The Story of Bottle-Back

"You know very surely, Grettir, that your great-grandfather was Onund Treefoot. He was so called because in the great battle of Haf's fiord, fought against King Harald, he had one of his legs cut off below the knee. You have been told how that Onund had first to wife Asa, and that he settled at Cold-back; and he had by his first wife two sons, Thorgeir and Ufeig, who was also called Grettir, and it is after him that you are named. Onund's second wife was the mother of Thorgrim Grizzlepate, your grandfather.

"The story I am going to tell you relates to Thorgeir, the eldest son of Onund, and how he got the name of Bottle-back. You might think he acquired the designation from a rounded back. It was not so, he had a back as straight as yours.
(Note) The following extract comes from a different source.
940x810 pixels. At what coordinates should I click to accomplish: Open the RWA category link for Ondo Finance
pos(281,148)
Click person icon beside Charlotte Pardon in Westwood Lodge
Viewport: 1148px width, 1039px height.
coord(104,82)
"But to understand the story of how he got the name, I must go back to the time when Onund, your great-grandfather, came to Iceland. That was in the year of Christ 900; he was unable to remain any longer in Norway, because the king, Harald, was in such enmity with him. So he resolved that he would come to Iceland and seek there a new home. Now this was somewhat late, for the colonization of this island had begun some five or six and twenty years before, and there had come out great numbers of Norwegian chiefs, who fled from the rapacity and the vengeance of King Harald Fairhair, who outlawed every man who took up arms against him."

But the story shall be told not in Kuggson's words, but in mine.

Onund sailed to Iceland from Norway in the summer of A.D. 900, and he had a hard voyage and baffling winds from the south that drove him far away to the north into the Polar Sea, till he came near the pack-ice; and then there came a change, and he made south, and after much beating about, for he had lost his reckoning, he made land, and found that he had come upon the north coast of Iceland, and those who knew the looks of the land said he was off the Strand Bay. To the west rose the rocks and glaciers of the Drang Jokull, and to the east the long promontory that separated the Hunafloi from Skagafiord.